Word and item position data

+++

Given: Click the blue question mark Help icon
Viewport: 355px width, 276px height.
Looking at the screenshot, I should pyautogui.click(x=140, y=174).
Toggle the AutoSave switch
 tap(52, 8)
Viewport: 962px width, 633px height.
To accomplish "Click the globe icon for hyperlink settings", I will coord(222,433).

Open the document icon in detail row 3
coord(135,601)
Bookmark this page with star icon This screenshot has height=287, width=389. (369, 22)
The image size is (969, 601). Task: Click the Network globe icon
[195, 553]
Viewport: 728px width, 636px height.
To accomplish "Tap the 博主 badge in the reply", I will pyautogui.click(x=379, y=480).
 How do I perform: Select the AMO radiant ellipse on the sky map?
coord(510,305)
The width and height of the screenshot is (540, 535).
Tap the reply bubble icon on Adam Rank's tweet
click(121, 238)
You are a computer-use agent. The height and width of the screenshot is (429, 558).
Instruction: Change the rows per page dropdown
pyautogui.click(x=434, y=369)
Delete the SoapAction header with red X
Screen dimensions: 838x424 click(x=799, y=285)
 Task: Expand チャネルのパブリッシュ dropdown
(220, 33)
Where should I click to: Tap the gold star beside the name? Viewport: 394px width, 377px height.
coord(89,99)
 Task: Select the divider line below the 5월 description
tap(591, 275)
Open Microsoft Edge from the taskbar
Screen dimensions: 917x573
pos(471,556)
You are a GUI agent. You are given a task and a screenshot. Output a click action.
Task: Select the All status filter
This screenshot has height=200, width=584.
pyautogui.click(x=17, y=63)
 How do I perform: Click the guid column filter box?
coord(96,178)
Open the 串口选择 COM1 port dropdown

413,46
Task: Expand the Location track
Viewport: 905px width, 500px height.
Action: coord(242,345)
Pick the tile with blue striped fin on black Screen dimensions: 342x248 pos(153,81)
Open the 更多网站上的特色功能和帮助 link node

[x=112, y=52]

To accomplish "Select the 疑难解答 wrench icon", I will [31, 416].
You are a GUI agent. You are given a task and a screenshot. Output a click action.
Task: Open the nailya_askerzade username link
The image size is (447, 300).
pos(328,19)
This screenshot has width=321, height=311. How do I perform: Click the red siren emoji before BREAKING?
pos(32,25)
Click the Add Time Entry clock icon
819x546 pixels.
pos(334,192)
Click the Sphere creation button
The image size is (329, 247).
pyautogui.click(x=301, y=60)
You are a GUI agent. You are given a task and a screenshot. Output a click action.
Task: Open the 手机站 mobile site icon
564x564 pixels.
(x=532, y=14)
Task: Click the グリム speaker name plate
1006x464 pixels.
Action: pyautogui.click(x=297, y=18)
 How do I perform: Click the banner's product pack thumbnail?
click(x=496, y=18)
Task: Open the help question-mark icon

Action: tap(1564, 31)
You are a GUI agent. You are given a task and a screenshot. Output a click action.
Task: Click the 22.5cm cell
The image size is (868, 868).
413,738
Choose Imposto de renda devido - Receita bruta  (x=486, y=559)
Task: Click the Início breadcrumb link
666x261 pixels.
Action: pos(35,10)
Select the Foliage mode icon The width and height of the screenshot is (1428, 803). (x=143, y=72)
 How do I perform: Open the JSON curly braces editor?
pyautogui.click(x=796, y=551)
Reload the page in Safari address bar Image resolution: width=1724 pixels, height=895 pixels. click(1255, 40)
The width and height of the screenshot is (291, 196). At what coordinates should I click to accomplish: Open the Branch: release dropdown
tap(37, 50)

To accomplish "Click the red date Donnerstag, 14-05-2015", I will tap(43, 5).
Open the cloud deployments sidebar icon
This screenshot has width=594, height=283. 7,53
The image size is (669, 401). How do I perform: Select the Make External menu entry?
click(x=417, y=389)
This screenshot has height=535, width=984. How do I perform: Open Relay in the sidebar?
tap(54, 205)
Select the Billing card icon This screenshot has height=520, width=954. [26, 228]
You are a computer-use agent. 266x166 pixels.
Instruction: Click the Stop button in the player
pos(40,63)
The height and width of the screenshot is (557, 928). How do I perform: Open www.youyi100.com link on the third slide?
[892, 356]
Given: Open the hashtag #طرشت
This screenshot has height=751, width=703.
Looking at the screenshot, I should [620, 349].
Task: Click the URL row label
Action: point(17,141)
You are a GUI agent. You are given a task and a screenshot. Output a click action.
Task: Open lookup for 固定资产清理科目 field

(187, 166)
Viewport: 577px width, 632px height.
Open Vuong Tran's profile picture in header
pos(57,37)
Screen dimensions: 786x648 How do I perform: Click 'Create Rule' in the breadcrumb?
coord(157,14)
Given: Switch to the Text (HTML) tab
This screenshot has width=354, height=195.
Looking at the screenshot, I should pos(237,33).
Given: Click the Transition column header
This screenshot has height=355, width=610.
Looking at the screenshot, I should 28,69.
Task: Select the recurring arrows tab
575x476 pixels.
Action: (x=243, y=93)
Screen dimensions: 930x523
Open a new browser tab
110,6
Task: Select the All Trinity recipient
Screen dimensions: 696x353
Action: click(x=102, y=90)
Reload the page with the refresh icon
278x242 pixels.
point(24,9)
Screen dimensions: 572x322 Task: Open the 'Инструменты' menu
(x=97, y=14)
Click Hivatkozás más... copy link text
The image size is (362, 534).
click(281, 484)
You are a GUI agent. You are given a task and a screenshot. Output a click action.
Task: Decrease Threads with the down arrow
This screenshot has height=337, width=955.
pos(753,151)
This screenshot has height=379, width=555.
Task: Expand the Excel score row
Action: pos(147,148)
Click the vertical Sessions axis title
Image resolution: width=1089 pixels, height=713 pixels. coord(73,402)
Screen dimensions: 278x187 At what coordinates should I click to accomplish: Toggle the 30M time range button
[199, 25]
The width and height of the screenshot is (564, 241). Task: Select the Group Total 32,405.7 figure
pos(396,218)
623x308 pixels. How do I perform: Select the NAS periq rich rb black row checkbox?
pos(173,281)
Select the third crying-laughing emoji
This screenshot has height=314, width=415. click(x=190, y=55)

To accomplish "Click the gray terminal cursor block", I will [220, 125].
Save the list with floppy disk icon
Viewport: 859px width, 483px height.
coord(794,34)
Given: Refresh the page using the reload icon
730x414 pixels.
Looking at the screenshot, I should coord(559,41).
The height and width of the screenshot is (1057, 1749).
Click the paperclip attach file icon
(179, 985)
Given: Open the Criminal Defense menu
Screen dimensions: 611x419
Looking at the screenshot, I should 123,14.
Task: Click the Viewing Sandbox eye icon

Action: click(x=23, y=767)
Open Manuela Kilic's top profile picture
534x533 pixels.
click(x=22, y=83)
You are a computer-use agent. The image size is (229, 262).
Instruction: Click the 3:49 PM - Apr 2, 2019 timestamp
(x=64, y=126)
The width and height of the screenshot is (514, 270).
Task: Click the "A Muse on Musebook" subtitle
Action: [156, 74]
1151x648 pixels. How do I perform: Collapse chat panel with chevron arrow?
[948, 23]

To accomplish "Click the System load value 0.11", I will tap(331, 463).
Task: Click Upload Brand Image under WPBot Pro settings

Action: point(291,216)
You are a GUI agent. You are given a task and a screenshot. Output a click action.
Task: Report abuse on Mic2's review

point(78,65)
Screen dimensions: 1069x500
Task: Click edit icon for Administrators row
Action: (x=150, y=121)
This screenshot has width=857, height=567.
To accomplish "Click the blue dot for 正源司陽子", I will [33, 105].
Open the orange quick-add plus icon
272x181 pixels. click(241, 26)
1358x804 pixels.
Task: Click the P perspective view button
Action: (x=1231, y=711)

+++

Copy every one of these rows word for word.

Given: Click the blue question mark Help icon
Viewport: 355px width, 276px height.
Looking at the screenshot, I should pyautogui.click(x=140, y=174).
Toggle the AutoSave switch
 tap(52, 8)
Viewport: 962px width, 633px height.
To accomplish "Click the globe icon for hyperlink settings", I will coord(222,433).

Open the document icon in detail row 3
coord(135,601)
Bookmark this page with star icon This screenshot has height=287, width=389. (369, 22)
The image size is (969, 601). Task: Click the Network globe icon
[195, 553]
Viewport: 728px width, 636px height.
To accomplish "Tap the 博主 badge in the reply", I will pyautogui.click(x=379, y=480).
 How do I perform: Select the AMO radiant ellipse on the sky map?
coord(510,305)
The width and height of the screenshot is (540, 535).
Tap the reply bubble icon on Adam Rank's tweet
click(121, 238)
You are a computer-use agent. The height and width of the screenshot is (429, 558).
Instruction: Change the rows per page dropdown
pyautogui.click(x=434, y=369)
Delete the SoapAction header with red X
Screen dimensions: 838x424 click(x=799, y=285)
 Task: Expand チャネルのパブリッシュ dropdown
(220, 33)
Where should I click to: Tap the gold star beside the name? Viewport: 394px width, 377px height.
coord(89,99)
 Task: Select the divider line below the 5월 description
tap(591, 275)
Open Microsoft Edge from the taskbar
Screen dimensions: 917x573
pos(471,556)
You are a GUI agent. You are given a task and a screenshot. Output a click action.
Task: Select the All status filter
This screenshot has height=200, width=584.
pyautogui.click(x=17, y=63)
 How do I perform: Click the guid column filter box?
coord(96,178)
Open the 串口选择 COM1 port dropdown

413,46
Task: Expand the Location track
Viewport: 905px width, 500px height.
Action: coord(242,345)
Pick the tile with blue striped fin on black Screen dimensions: 342x248 pos(153,81)
Open the 更多网站上的特色功能和帮助 link node

[x=112, y=52]

To accomplish "Select the 疑难解答 wrench icon", I will [31, 416].
You are a GUI agent. You are given a task and a screenshot. Output a click action.
Task: Open the nailya_askerzade username link
The image size is (447, 300).
pos(328,19)
This screenshot has width=321, height=311. How do I perform: Click the red siren emoji before BREAKING?
pos(32,25)
Click the Add Time Entry clock icon
819x546 pixels.
pos(334,192)
Click the Sphere creation button
The image size is (329, 247).
pyautogui.click(x=301, y=60)
You are a GUI agent. You are given a task and a screenshot. Output a click action.
Task: Open the 手机站 mobile site icon
564x564 pixels.
(x=532, y=14)
Task: Click the グリム speaker name plate
1006x464 pixels.
Action: pyautogui.click(x=297, y=18)
 How do I perform: Click the banner's product pack thumbnail?
click(x=496, y=18)
Task: Open the help question-mark icon

Action: tap(1564, 31)
You are a GUI agent. You are given a task and a screenshot. Output a click action.
Task: Click the 22.5cm cell
The image size is (868, 868).
413,738
Choose Imposto de renda devido - Receita bruta  (x=486, y=559)
Task: Click the Início breadcrumb link
666x261 pixels.
Action: pos(35,10)
Select the Foliage mode icon The width and height of the screenshot is (1428, 803). (x=143, y=72)
 How do I perform: Open the JSON curly braces editor?
pyautogui.click(x=796, y=551)
Reload the page in Safari address bar Image resolution: width=1724 pixels, height=895 pixels. click(1255, 40)
The width and height of the screenshot is (291, 196). At what coordinates should I click to accomplish: Open the Branch: release dropdown
tap(37, 50)

To accomplish "Click the red date Donnerstag, 14-05-2015", I will tap(43, 5).
Open the cloud deployments sidebar icon
This screenshot has width=594, height=283. 7,53
The image size is (669, 401). How do I perform: Select the Make External menu entry?
click(x=417, y=389)
This screenshot has height=535, width=984. How do I perform: Open Relay in the sidebar?
tap(54, 205)
Select the Billing card icon This screenshot has height=520, width=954. [26, 228]
You are a computer-use agent. 266x166 pixels.
Instruction: Click the Stop button in the player
pos(40,63)
The height and width of the screenshot is (557, 928). How do I perform: Open www.youyi100.com link on the third slide?
[892, 356]
Given: Open the hashtag #طرشت
This screenshot has height=751, width=703.
Looking at the screenshot, I should [620, 349].
Task: Click the URL row label
Action: point(17,141)
You are a GUI agent. You are given a task and a screenshot. Output a click action.
Task: Open lookup for 固定资产清理科目 field

(187, 166)
Viewport: 577px width, 632px height.
Open Vuong Tran's profile picture in header
pos(57,37)
Screen dimensions: 786x648 How do I perform: Click 'Create Rule' in the breadcrumb?
coord(157,14)
Given: Switch to the Text (HTML) tab
This screenshot has width=354, height=195.
Looking at the screenshot, I should pos(237,33).
Given: Click the Transition column header
This screenshot has height=355, width=610.
Looking at the screenshot, I should 28,69.
Task: Select the recurring arrows tab
575x476 pixels.
Action: (x=243, y=93)
Screen dimensions: 930x523
Open a new browser tab
110,6
Task: Select the All Trinity recipient
Screen dimensions: 696x353
Action: click(x=102, y=90)
Reload the page with the refresh icon
278x242 pixels.
point(24,9)
Screen dimensions: 572x322 Task: Open the 'Инструменты' menu
(x=97, y=14)
Click Hivatkozás más... copy link text
The image size is (362, 534).
click(281, 484)
You are a GUI agent. You are given a task and a screenshot. Output a click action.
Task: Decrease Threads with the down arrow
This screenshot has height=337, width=955.
pos(753,151)
This screenshot has height=379, width=555.
Task: Expand the Excel score row
Action: pos(147,148)
Click the vertical Sessions axis title
Image resolution: width=1089 pixels, height=713 pixels. coord(73,402)
Screen dimensions: 278x187 At what coordinates should I click to accomplish: Toggle the 30M time range button
[199, 25]
The width and height of the screenshot is (564, 241). Task: Select the Group Total 32,405.7 figure
pos(396,218)
623x308 pixels. How do I perform: Select the NAS periq rich rb black row checkbox?
pos(173,281)
Select the third crying-laughing emoji
This screenshot has height=314, width=415. click(x=190, y=55)

To accomplish "Click the gray terminal cursor block", I will [220, 125].
Save the list with floppy disk icon
Viewport: 859px width, 483px height.
coord(794,34)
Given: Refresh the page using the reload icon
730x414 pixels.
Looking at the screenshot, I should coord(559,41).
The height and width of the screenshot is (1057, 1749).
Click the paperclip attach file icon
(179, 985)
Given: Open the Criminal Defense menu
Screen dimensions: 611x419
Looking at the screenshot, I should 123,14.
Task: Click the Viewing Sandbox eye icon

Action: click(x=23, y=767)
Open Manuela Kilic's top profile picture
534x533 pixels.
click(x=22, y=83)
You are a computer-use agent. The image size is (229, 262).
Instruction: Click the 3:49 PM - Apr 2, 2019 timestamp
(x=64, y=126)
The width and height of the screenshot is (514, 270).
Task: Click the "A Muse on Musebook" subtitle
Action: [156, 74]
1151x648 pixels. How do I perform: Collapse chat panel with chevron arrow?
[948, 23]

To accomplish "Click the System load value 0.11", I will tap(331, 463).
Task: Click Upload Brand Image under WPBot Pro settings

Action: point(291,216)
You are a GUI agent. You are given a task and a screenshot. Output a click action.
Task: Report abuse on Mic2's review

point(78,65)
Screen dimensions: 1069x500
Task: Click edit icon for Administrators row
Action: (x=150, y=121)
This screenshot has width=857, height=567.
To accomplish "Click the blue dot for 正源司陽子", I will [33, 105].
Open the orange quick-add plus icon
272x181 pixels. click(241, 26)
1358x804 pixels.
Task: Click the P perspective view button
Action: (x=1231, y=711)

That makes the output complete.